*Task details:* Lay out all of the lines below as a two-column CSV with the headers input and output. Give one row per answer, with the wording that leads to that answer under input and the answer itself under output, each field in double quotes and with line breaks turned into spaces.

*Extracted data:*
# # #

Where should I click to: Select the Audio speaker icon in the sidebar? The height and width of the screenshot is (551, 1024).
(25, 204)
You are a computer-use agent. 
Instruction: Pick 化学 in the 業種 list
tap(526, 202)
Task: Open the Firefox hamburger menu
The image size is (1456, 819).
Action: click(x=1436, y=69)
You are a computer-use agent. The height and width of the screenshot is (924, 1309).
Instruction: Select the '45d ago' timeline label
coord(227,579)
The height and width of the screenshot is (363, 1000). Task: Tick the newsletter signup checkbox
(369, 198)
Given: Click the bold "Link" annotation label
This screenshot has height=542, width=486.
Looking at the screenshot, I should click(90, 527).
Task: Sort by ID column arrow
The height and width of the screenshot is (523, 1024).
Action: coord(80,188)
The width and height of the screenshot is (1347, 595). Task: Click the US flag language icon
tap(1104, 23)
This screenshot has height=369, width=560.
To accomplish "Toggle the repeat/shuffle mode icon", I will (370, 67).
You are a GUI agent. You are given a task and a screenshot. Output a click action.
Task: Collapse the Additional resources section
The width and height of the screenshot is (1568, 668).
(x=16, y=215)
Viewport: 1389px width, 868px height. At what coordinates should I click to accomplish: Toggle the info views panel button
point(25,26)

# # #

*Reply to the task:*
input,output
"Where should I click to: Select the Audio speaker icon in the sidebar? The height and width of the screenshot is (551, 1024).","(25, 204)"
"You are a computer-use agent. Instruction: Pick 化学 in the 業種 list","tap(526, 202)"
"Task: Open the Firefox hamburger menu The image size is (1456, 819).","Action: click(x=1436, y=69)"
"You are a computer-use agent. The height and width of the screenshot is (924, 1309). Instruction: Select the '45d ago' timeline label","coord(227,579)"
"The height and width of the screenshot is (363, 1000). Task: Tick the newsletter signup checkbox","(369, 198)"
"Given: Click the bold ""Link"" annotation label This screenshot has height=542, width=486.","Looking at the screenshot, I should click(90, 527)."
"Task: Sort by ID column arrow The height and width of the screenshot is (523, 1024).","Action: coord(80,188)"
"The width and height of the screenshot is (1347, 595). Task: Click the US flag language icon","tap(1104, 23)"
"This screenshot has height=369, width=560. To accomplish ""Toggle the repeat/shuffle mode icon"",","I will (370, 67)."
"You are a GUI agent. You are given a task and a screenshot. Output a click action. Task: Collapse the Additional resources section The width and height of the screenshot is (1568, 668).","(x=16, y=215)"
"Viewport: 1389px width, 868px height. At what coordinates should I click to accomplish: Toggle the info views panel button","point(25,26)"